Controversy has always stalked Frankie Boyle throughout his career, and his latest creation, Tramadol Nights, proves to be no exception. As a former panellist on the BBC show, Mock the Week, his ability to wield dark humour was often unrivalled in comparison to that of his peers, and developed to the point where he himself became the crux of the show. Some would argue that his departure left a deep ‘void’ in Mock the Week, a void that his contemporaries have yet to fill. Frankie Boyle widely cited his departure to enable him to focus on his solo career and projects, but attempts by the BBC to tone down his material were also considered a main factor.

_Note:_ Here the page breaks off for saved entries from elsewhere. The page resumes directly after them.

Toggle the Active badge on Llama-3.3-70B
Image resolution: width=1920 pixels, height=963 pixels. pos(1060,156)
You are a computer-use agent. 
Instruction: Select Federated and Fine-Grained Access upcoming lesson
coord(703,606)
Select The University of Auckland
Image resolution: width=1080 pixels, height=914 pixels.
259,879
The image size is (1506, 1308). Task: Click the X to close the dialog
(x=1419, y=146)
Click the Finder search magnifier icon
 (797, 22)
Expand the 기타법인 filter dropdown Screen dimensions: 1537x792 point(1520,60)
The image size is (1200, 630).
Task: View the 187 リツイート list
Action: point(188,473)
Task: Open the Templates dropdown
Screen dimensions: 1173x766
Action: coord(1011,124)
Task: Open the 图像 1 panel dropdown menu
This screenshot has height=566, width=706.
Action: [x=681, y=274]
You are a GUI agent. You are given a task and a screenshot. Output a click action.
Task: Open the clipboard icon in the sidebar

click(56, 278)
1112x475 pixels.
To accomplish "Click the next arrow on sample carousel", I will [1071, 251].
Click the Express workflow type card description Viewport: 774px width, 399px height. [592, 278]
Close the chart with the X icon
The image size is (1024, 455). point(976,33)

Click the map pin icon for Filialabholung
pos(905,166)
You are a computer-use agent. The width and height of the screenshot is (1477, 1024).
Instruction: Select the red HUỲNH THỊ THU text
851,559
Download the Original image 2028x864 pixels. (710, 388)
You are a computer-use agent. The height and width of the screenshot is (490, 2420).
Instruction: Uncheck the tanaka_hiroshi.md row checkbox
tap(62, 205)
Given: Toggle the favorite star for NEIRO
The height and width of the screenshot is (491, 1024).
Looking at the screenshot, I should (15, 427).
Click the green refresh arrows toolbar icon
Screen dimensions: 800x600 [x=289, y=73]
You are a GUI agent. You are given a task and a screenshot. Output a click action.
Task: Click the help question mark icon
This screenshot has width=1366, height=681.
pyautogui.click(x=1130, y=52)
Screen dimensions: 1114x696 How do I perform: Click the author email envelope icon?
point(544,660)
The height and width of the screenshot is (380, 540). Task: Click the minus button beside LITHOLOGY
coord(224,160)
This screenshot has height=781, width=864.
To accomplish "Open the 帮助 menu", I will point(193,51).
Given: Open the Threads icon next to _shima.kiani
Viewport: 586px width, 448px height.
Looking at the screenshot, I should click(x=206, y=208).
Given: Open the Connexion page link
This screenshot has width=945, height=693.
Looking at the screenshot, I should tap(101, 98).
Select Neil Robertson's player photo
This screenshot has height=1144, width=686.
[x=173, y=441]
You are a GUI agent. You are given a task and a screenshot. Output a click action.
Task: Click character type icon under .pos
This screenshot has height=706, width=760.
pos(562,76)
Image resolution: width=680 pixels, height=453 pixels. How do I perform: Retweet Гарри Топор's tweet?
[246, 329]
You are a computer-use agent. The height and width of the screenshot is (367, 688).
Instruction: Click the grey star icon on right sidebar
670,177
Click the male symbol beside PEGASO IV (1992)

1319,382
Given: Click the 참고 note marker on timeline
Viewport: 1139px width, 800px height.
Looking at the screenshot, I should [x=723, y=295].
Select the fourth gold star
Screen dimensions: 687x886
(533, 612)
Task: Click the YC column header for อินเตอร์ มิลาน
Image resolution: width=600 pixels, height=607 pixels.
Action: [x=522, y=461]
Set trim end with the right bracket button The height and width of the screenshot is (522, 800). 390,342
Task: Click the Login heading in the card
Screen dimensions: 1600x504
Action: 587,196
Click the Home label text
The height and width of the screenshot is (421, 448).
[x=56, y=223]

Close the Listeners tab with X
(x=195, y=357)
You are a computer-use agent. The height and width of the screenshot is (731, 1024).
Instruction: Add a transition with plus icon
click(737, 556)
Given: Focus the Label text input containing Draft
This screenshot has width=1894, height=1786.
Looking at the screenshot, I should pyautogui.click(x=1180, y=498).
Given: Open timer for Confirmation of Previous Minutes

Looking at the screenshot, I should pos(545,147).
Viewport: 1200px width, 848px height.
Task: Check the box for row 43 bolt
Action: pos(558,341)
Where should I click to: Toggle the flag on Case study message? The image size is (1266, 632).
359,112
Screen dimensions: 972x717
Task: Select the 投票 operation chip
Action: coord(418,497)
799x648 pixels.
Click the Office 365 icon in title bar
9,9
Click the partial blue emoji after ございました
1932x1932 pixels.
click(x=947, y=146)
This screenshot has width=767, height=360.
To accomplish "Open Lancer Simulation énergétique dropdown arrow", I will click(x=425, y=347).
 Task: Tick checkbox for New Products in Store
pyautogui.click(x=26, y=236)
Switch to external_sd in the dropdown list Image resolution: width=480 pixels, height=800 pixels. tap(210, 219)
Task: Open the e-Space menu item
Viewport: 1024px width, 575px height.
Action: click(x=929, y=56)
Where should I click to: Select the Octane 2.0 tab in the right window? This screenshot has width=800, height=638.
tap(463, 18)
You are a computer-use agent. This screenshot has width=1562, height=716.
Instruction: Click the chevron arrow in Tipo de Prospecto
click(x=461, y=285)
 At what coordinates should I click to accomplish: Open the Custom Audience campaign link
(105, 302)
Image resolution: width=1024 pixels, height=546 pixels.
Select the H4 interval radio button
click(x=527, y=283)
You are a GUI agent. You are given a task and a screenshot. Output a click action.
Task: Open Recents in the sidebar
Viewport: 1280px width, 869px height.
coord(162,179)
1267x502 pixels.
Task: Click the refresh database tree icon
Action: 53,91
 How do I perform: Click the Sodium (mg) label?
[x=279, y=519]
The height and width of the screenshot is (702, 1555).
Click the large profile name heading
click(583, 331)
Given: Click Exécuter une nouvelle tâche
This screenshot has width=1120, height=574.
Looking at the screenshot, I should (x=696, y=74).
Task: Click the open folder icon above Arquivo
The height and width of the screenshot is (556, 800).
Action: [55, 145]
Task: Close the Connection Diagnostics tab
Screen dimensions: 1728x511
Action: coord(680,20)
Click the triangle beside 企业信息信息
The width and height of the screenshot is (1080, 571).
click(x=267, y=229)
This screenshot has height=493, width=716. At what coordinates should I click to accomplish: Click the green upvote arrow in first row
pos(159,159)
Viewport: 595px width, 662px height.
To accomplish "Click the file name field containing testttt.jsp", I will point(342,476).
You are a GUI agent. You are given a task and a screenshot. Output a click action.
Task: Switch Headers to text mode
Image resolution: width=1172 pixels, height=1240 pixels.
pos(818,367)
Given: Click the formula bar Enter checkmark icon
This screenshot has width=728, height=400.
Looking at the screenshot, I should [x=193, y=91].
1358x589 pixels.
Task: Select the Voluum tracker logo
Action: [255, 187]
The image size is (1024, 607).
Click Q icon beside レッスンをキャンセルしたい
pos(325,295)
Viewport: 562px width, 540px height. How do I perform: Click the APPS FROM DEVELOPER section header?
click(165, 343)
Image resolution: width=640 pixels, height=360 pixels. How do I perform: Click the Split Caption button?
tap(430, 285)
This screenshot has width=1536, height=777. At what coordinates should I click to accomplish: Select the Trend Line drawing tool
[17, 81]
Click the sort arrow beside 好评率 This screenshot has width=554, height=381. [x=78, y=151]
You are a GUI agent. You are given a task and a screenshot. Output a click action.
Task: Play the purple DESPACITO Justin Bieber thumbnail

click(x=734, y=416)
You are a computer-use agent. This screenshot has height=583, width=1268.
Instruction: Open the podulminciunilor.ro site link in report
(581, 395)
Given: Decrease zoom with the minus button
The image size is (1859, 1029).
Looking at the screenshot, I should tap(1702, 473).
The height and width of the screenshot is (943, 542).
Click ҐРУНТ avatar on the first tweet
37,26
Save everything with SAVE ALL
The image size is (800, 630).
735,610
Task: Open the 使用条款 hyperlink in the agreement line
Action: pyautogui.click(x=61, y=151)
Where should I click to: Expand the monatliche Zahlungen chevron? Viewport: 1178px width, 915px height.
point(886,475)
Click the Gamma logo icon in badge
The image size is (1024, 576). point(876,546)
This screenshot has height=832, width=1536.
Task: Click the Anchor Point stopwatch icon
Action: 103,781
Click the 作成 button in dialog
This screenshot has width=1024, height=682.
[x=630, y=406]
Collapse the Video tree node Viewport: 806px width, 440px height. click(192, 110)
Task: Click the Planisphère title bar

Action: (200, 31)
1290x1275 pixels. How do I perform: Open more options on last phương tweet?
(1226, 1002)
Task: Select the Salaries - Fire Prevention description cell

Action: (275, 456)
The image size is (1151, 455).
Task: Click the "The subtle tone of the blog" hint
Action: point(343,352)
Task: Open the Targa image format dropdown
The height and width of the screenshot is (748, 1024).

Tramadol Nights is the first of his solo ‘projects’ to come to fruition. However, where his caustic humour lead the pack in Mock the Week, his efforts in Tramadol Nights (C4) is nothing less than disappointing and makes quite uncomfortable viewing. There are two main elements to the show; his stand-up and a series of sketches. When watching the stand-up routines, one cannot help but build a disliking for the man. The material (if not reused from older tours), coupled with his aggressive and contemptible manner, seems to have very little in the way of humour or wit, and instead induces a feeling of uneasiness. It seems as if Frankie’s primary intention is to unrelentlessly insult various sections of society, rather than provoke laughter. Cancer sufferers and the disabled are key examples of such groups that have come under his ire. The show has already caused a cascade of complaints, criticising his use of racial slurs and his slandering of the mentally ill. The manner in which Frankie ridicules his audience (often done by comedians as part of the routine) is also vastly aggressive and hostile to the point where comic effect is lost and becomes very unpleasant viewing.
The sketches also seem to lack humour (or purpose for that matter), but for a different reason. The material is just bland and inane in nature and is not helped by their flimsy execution. This has the added consequence of making them very tedious to watch (in particular the Knight Rider sketch). Even the Go-Compare advert provides a greater sense of comic relief. Also, most of the sketches seem to be underpinned with extremely puerile obsession with sex. For example, one sketch parodises the film the Green Mile where John Coffey heals the protagonists via sexual intercourse , as the only means of generating amusement. It’s this blandness and uninventive nature of sketches, along with the callousness of the stand-up which leads to the summation that Tramadol Nights is best left unseen and unheard.
(Seems a shame as the animated preview clip was fairly amusing!)